■ Problem
Starting with the line containing "Launch Zoom video app" and going on through the line containing "pos(151,495)", give those records as a numbered list, leaving out any blank lines.

■ Source records
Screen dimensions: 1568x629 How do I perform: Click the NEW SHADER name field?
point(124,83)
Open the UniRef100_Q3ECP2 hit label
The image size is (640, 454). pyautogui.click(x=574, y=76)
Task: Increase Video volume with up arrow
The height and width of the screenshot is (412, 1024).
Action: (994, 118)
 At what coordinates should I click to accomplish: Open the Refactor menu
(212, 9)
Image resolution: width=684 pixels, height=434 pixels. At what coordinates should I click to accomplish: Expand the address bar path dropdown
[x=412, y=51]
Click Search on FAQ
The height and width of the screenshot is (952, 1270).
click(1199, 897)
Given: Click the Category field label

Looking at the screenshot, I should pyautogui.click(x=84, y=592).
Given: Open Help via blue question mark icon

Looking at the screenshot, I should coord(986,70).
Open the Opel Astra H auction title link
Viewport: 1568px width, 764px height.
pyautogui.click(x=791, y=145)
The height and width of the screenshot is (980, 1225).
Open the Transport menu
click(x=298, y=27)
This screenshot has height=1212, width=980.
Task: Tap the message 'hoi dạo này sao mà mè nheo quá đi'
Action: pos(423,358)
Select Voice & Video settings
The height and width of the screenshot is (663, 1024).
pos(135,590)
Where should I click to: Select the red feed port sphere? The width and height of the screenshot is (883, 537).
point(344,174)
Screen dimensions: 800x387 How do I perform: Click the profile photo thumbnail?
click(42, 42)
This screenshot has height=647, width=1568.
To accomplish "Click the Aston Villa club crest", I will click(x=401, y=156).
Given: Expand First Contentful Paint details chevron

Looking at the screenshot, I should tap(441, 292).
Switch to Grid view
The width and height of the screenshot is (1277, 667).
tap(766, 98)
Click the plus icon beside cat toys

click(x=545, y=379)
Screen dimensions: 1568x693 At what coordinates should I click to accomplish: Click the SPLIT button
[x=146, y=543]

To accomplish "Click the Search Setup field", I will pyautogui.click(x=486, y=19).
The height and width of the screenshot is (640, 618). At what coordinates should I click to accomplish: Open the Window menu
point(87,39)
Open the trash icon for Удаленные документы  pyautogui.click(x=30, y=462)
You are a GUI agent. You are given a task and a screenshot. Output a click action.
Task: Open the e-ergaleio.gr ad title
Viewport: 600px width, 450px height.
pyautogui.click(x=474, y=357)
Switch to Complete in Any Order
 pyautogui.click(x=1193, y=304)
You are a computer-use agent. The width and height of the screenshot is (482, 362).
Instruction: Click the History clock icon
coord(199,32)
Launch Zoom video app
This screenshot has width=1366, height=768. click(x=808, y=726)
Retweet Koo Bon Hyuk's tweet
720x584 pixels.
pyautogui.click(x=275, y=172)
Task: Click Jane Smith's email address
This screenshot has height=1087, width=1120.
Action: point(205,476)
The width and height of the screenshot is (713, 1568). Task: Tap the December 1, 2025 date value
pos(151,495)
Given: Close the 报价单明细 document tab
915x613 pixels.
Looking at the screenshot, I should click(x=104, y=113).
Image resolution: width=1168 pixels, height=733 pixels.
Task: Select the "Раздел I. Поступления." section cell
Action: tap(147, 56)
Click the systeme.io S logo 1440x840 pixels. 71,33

■ Expected answer
1. Launch Zoom video app
2. This screenshot has width=1366, height=768. click(x=808, y=726)
3. Retweet Koo Bon Hyuk's tweet
4. 720x584 pixels.
5. pyautogui.click(x=275, y=172)
6. Task: Click Jane Smith's email address
7. This screenshot has height=1087, width=1120.
8. Action: point(205,476)
9. The width and height of the screenshot is (713, 1568). Task: Tap the December 1, 2025 date value
10. pos(151,495)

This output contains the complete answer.